10/01 Bundes-Verfassungsgesetz (B-VG);
32/02 Steuern vom Einkommen und Ertrag;
32/06 Verkehrsteuern;

Norm

B-VG Art7 Abs1;
EStG 1988 §15 Abs1;
EStG 1988 §29 Z1 idF 1999/I/106;
EStG 1988 §29 Z1 idF 2003/I/071;
VersStG 1953 §1 Abs1;
VersStG 1953 §7 Abs4;

Beachte

Serie (erledigt im gleichen Sinn):2003/15/0006 E 21. April 2005 2004/15/0147 E 19. Mai 2005 2006/14/0035 E 17. Mai 2006 2004/15/0059 E 19. Mai 2005 2004/15/0058 E 19. Mai 2005 2004/15/0145 E 19. Mai 2005

Betreff

Der Verwaltungsgerichtshof hat durch den Vorsitzenden Vizepräsident Dr. W. Pesendorfer und die Hofräte Dr. Sulyok, Dr. Fuchs, Dr. Zorn und Dr. Mairinger als Richter, im Beisein des Schriftführers MMag. Twardosz, LL.M., über die Beschwerde des F in B, vertreten durch Hasch & Partner Anwaltsgesellschaft m.b.H. in 1010 Wien, Börsegasse 12, gegen den Bescheid des unabhängigen Finanzsenates, Außenstelle Feldkirch, vom 14. Mai 2004, Zl. RV/0064-F/03, betreffend Einkommensteuer 2001, zu Recht erkannt:

Spruch

Die Beschwerde wird als unbegründet abgewiesen.

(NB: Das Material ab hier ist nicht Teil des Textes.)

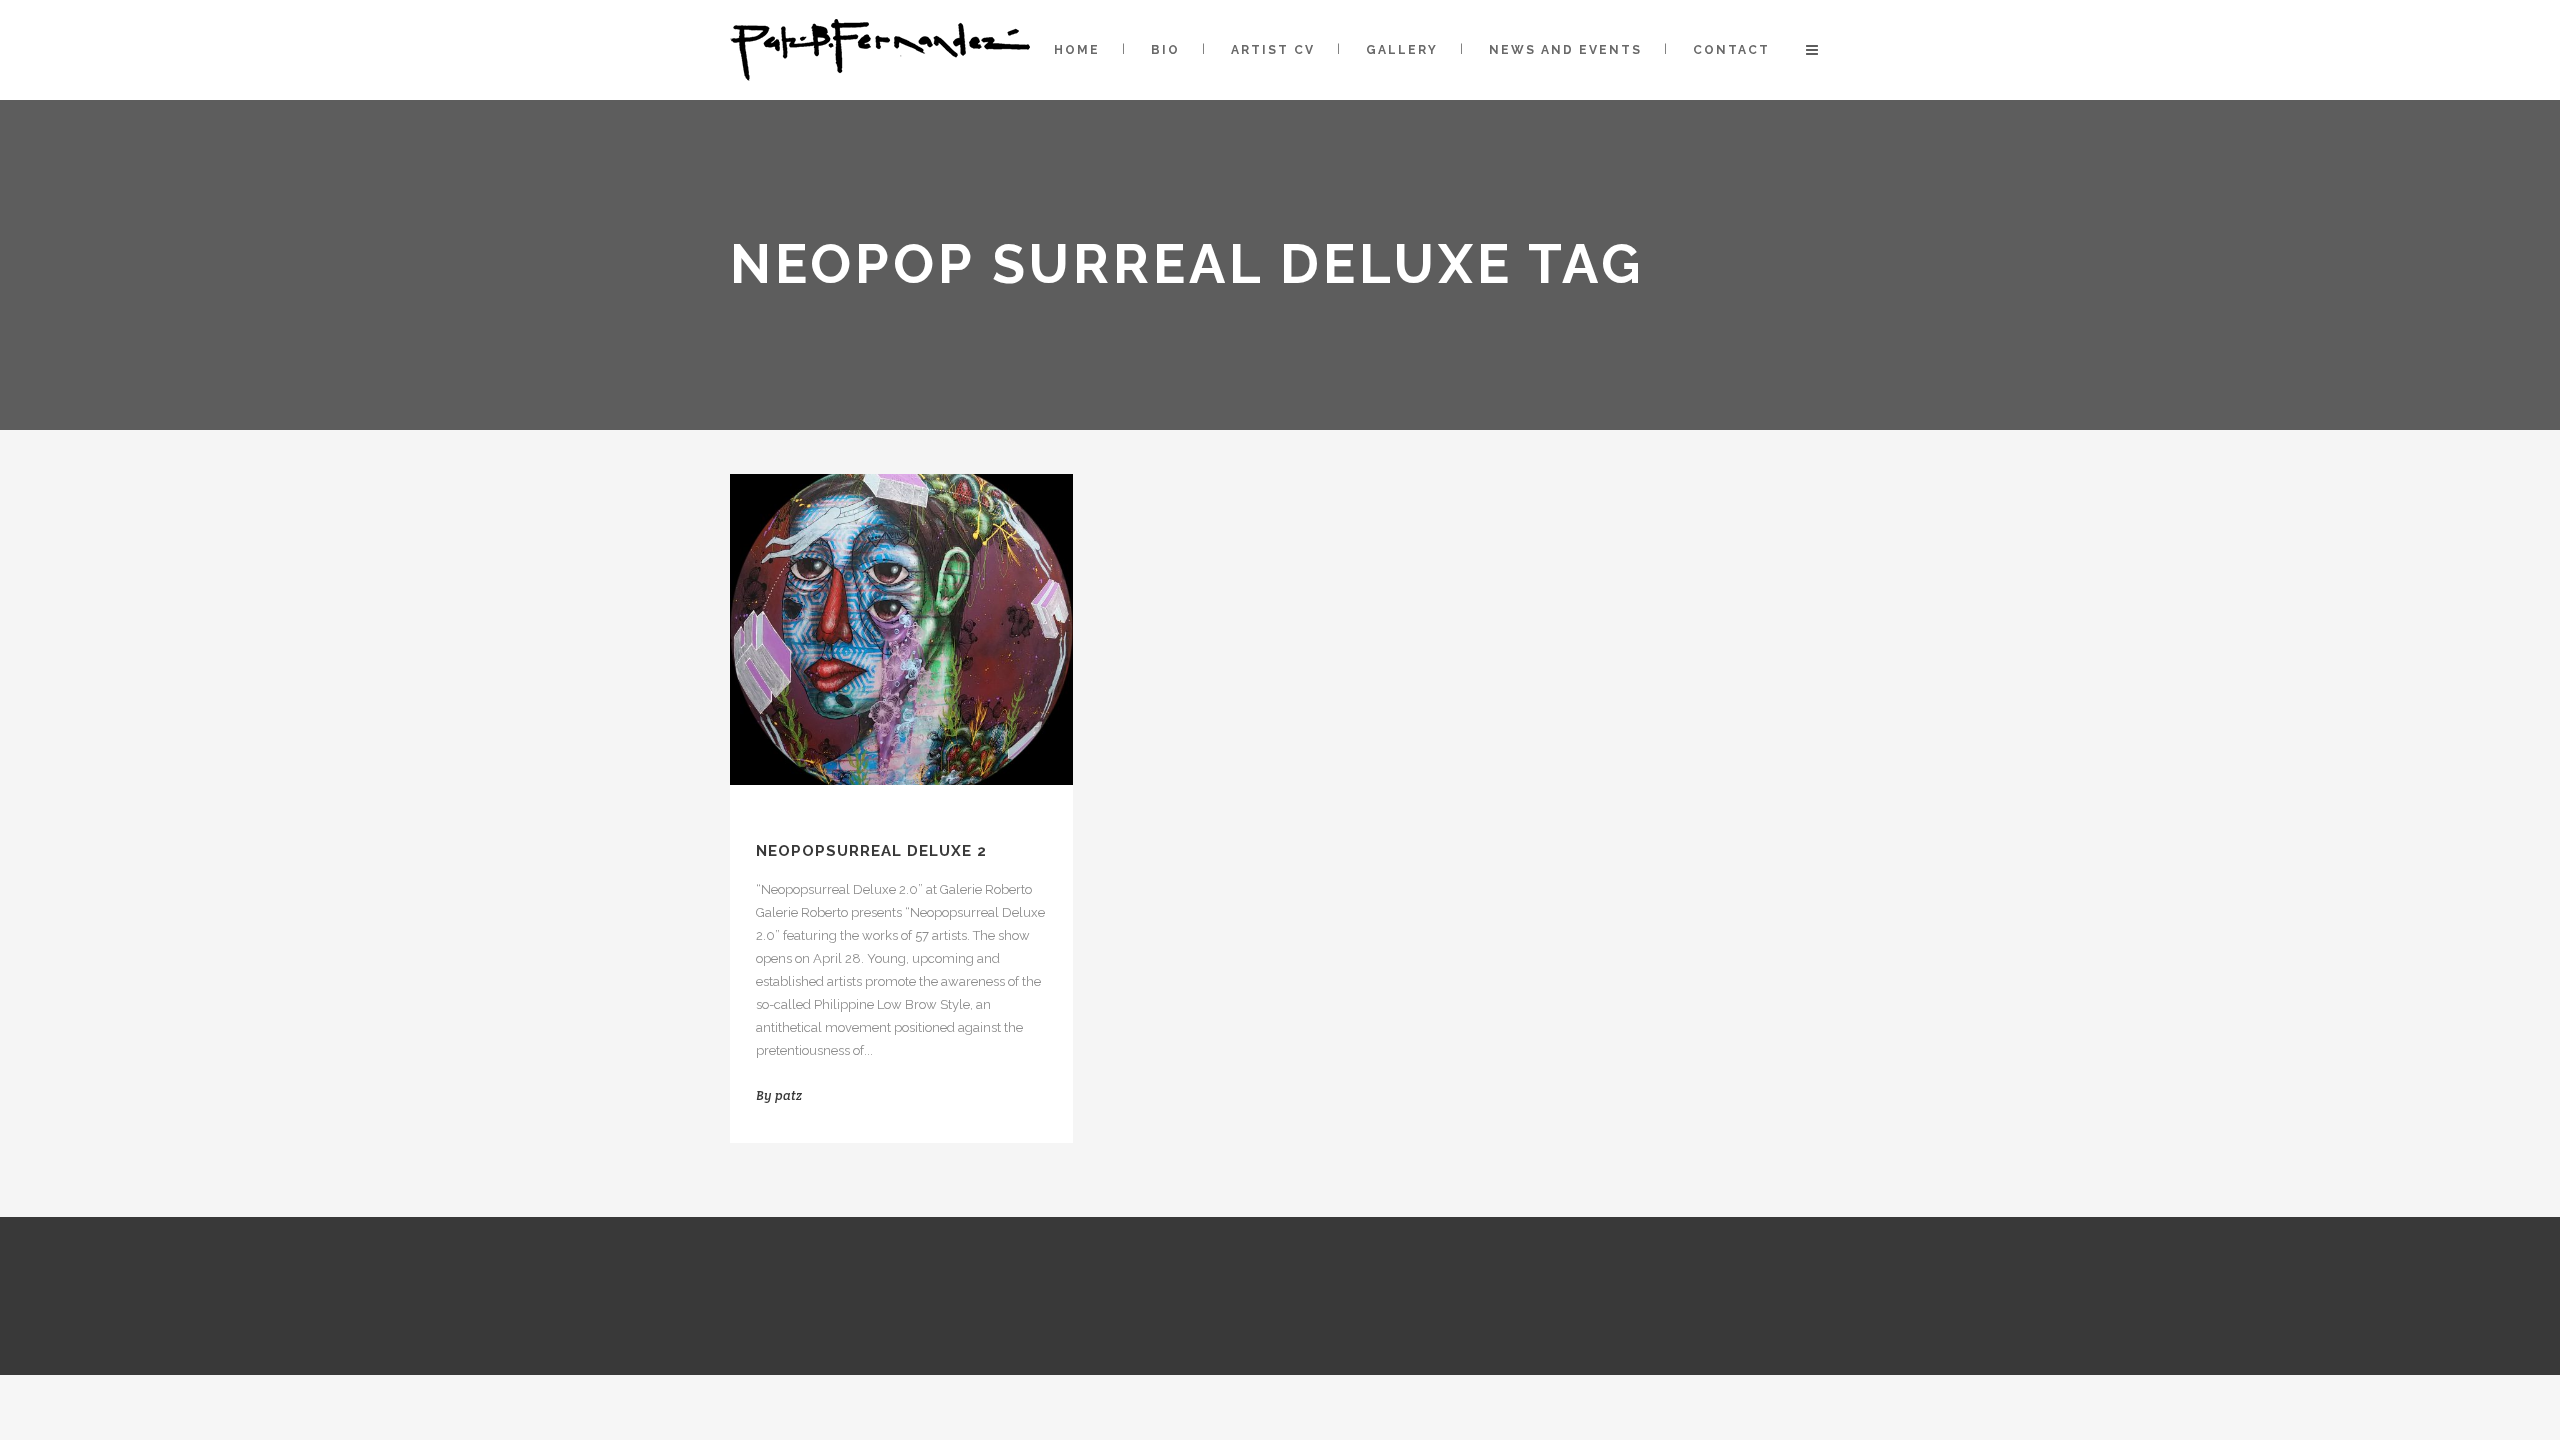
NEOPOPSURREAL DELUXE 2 (871, 851)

Der Beschwerdeführer hat dem Bund Aufwendungen in der Höhe von EUR 381,90 binnen zwei Wochen bei sonstiger Exekution zu ersetzen.

Begründung

Strittig ist im gegenständlichen Fall die steuerliche Behandlung der Versicherungssteuer im Rahmen eines Rentenversicherungsmodelles. Es handelt sich dabei um eine Konstruktion, bei welcher ein Anleger ein endfälliges Bankdarlehen aufnimmt und einen Teil des Darlehensbetrages (bzw. den ganzen Darlehensbetrag) als Einmalbetrag in eine Rentenversicherung einzahlt. Diese sagt eine sofort beginnende Rente zu. Ein weiterer Teilbetrag des Darlehens (oder Eigenkapital) wird als Einmalerlag in eine Tilgungsversicherung einbezahlt, die am Ende ihrer Laufzeit das zur Rückzahlung des endfälligen Bankdarlehens erforderliche Kapital erwirtschaftet haben soll.

In der Einkommensteuererklärung 2001 erklärte der Beschwerdeführer neben positiven Einkünften aus Gewerbebetrieb und aus Kapitalvermögen negative sonstige Einkünfte nach § 29 Z 1 EStG, hinsichtlich welcher in den Beilagen zur Steuererklärung dargelegt wird, dass sich der Beschwerdeführer am "S.-Modell", einem Rentenversicherungsmodell, beteiligt habe. Die Einnahmen aus diesem Modell seien im Streitjahr mit null S anzusetzen, weil die Rente bis zum Überschreiten des kapitalisierten Wertes im Sinne des § 16 Bewertungsgesetz, das heißt für 15 Jahre (bis 2015) steuerlich unbeachtlich sei. Dem gegenüber seien Werbungskosten in Höhe von S 397.596,94 (Gebühren, Zinsen und Spesen für Darlehen, Darlehensvermittlungsgebühr, Versicherungsvermittlungshonorar sowie Versicherungssteuer) steuerlich zu berücksichtigen.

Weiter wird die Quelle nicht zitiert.